Pour ce qui est de son impact collectif, la pérennité de l’anthropologie concurrencialiste et des référents du culte néolibéral qu’elle produit se joue essentiellement dans le champ du politique.
C’est là, à partir du moment où un seuil quantitatif nécessaire de colère-révolte est atteint, que peuvent s’exprimer et s’exercer les forces sociales susceptibles de tirer le système du ‘’tout marché’’ jusqu’à son point de rupture et de causer sa dislocation - et de le faire ainsi passer de son statut archi proclamé d’horizon indépassable à la catégorie des régimes disparus.

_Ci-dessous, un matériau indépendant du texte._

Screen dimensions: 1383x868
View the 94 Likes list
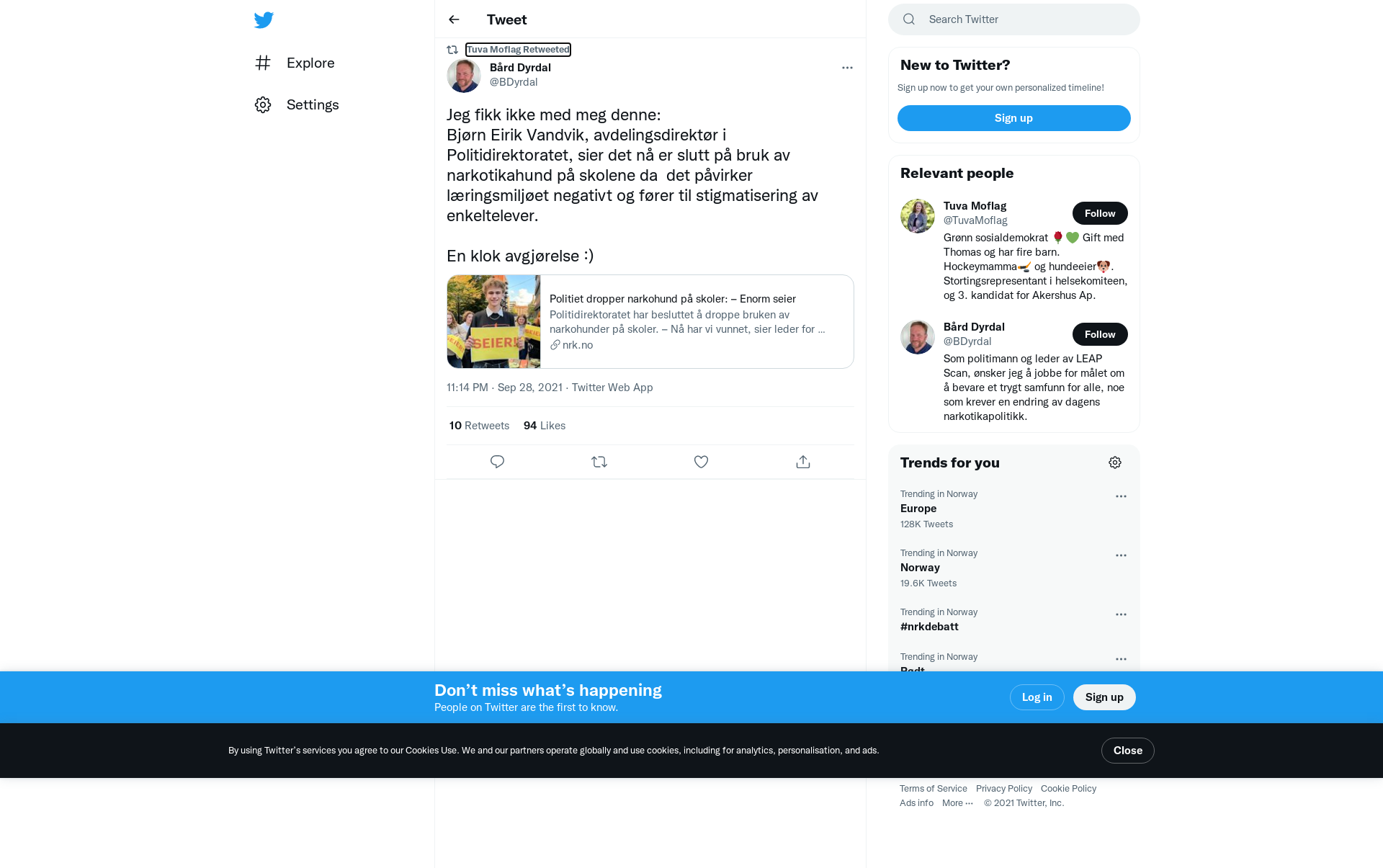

Tout donne à penser que ces forces s’accumulent, convergent ou se combinent : tensions sociales continument et insupportablement accrues, disparition des emplois - et en premier lieu des emplois moyens ou peu qualifiés -, précarisation galopante des contrats de travail, bascule dans la misère d’un nombre sans cesse croissant d’individus et de familles, dégradation accélérée de l’ensemble des composantes de la protection sociale, délabrement des services publics, creusement sans fin des inégalités (tandis que deux des grands praticiens du capitalisme fixaient à un rapport de 1 à 20 - pour l’un - ou de 1 à 30 - pour l’autre - l’écart pertinent et admissible entre le haut et le bas des rémunérations dans une entreprise, nous en sommes en moyenne aujourd’hui, au minimum, à un rapport de 1 à 500 !).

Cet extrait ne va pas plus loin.